-- start Selected passage --

District 1

Louie Gohmert (R)(Campaign Site) – Incumbent since 2004 – Rank: Bad

Louie, in our opinion, is in a position that we definitely do not people with his opinions to be in. As a member of the Natural Resources Committee, Gohmert has voted on pretty much every occasion possible to not to pass legislation that uses our natural resources responsibly and keeps our environment healthy. Recently he voted not to introduce any new legislation to the House that has to do with a carbon tax. He has voted to delay regulations that police carbon emissions and has consistently tried to overturn regulations that the EPA has been enforcing for clean water and air. Time for Gohmert to get out of the House and back into the wild.

Shirley McKellar (D)Rank: Weak

McKellar has very little to say on the environment, but what she does have to say is positive. She acknowledges that Texas has huge potential economically and environmentally to produce a lot of renewable energy. She also acknowledges that the government needs to take more action to mitigate climate change. Overall, we would like to see a more detailed plan from McKellar when it comes to the environment.

Jeff Callaway (L)Rank: Unknown

Callaway does not have much information about his green and sustainable energy platform available.

-- end Selected passage --
-- start Data entries --

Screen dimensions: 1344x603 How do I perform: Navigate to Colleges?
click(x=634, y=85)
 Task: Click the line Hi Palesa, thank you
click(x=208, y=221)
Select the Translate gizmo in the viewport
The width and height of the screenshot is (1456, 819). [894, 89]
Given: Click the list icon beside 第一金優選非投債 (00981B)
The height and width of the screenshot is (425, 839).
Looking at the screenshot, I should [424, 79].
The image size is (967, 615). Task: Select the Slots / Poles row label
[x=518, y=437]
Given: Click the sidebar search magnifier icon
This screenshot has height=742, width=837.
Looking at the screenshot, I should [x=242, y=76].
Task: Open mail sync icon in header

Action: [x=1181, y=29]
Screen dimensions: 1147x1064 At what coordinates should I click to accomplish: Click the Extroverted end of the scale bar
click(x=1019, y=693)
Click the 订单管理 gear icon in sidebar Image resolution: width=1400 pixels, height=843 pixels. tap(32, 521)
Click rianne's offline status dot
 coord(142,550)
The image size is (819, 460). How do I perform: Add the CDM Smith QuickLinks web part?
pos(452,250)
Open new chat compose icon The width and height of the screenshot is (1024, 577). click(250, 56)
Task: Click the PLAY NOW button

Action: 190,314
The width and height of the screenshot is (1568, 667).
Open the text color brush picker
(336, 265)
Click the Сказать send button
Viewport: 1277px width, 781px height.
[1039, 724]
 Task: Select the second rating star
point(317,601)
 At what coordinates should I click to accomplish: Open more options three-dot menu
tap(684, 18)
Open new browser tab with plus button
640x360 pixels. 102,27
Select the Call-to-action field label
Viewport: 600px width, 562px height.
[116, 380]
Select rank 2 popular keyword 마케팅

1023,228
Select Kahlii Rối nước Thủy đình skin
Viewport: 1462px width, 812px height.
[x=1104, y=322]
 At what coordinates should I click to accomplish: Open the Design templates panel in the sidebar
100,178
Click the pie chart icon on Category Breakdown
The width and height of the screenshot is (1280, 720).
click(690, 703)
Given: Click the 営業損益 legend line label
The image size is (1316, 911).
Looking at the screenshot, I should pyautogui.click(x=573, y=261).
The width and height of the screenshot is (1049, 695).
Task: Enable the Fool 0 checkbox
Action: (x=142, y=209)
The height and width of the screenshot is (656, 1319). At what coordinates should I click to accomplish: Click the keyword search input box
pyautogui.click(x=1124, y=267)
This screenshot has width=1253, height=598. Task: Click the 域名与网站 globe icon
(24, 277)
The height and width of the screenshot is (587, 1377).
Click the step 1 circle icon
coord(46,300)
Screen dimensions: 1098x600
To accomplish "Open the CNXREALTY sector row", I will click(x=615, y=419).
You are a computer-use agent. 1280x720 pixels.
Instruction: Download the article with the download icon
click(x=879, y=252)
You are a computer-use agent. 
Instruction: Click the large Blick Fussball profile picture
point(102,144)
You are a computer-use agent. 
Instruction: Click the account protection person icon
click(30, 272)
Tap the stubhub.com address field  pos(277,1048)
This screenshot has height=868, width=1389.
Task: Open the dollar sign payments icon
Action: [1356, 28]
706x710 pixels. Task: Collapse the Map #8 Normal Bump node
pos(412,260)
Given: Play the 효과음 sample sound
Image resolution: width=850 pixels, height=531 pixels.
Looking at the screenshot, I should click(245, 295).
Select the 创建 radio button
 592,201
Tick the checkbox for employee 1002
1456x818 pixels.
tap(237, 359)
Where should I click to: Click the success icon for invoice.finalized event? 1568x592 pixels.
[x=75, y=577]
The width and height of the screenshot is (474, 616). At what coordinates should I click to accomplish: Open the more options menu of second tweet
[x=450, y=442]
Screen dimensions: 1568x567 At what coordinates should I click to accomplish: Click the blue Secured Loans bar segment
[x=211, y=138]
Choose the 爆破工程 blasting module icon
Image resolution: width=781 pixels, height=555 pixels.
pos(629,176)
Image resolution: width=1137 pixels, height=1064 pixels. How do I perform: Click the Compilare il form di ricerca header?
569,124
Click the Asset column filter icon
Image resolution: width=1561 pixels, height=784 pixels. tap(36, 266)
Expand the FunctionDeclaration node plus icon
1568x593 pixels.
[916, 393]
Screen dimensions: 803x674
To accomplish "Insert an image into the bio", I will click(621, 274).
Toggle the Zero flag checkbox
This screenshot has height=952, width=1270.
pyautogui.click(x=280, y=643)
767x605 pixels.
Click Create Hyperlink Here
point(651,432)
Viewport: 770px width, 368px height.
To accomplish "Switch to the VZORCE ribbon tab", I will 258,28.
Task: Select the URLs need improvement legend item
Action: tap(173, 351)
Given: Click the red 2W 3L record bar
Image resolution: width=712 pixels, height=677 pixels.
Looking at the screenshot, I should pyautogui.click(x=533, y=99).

-- end Data entries --

§ Tasks and exercises:
**a)** Answer these questions using the District 1 candidate guide:
(i) Which committee is Louie Gohmert a member of?
(ii) According to the guide, what does Shirley McKellar say Texas has huge potential to produce?
(iii) What rank does the guide give Jeff Callaway?
**b)** Continue the District 1 candidate guide after its final sentence about Jeff Callaway.

§ Answers to the exercises:
**a)**
(i) The Natural Resources Committee
(ii) A lot of renewable energy
(iii) Unknown

**b)**
District 2

Dan Crenshaw (R)Rank: Unknown

Crenshaw does not have any information in his platform about green energy or the environment.

Todd Litton (D)Rank: Good

Litton has a plan when it comes to green energy. Running as a candidate in a district that been hit with weird weather and unusual flooding recently, Litton wants to get into Congress and make strides when it comes to mitigating climate change. He has a plan for proactive and protective actions that he would like to take to Congress.

Proactively, Litton wants to harness the wind and solar potential in TX-02, and this means bringing infrastructure developments that work with renewable energy methods. Litton also wants to rejoin the Paris agreements, and move funding into sustainable energy technology advancement programs

Protectively, the home front is what Litton is looking to keep safe. He wants to protect the coast from pollution, and also increase hurricane infrastructure for the hurricanes that Texas will not be receiving more of (thanks climate change).

Todd supports green energy and has a plan to move toward a future that uses green energy to phase out fossil fuels and clean up the environment. He’s green in our book.

Patrick Gunnels (L)Rank: Unknown

Patrick’s only campaign platform is to use his personal Twitter account as a way to Retweet his opinions. We couldn’t find anything about his stances on renewable energy.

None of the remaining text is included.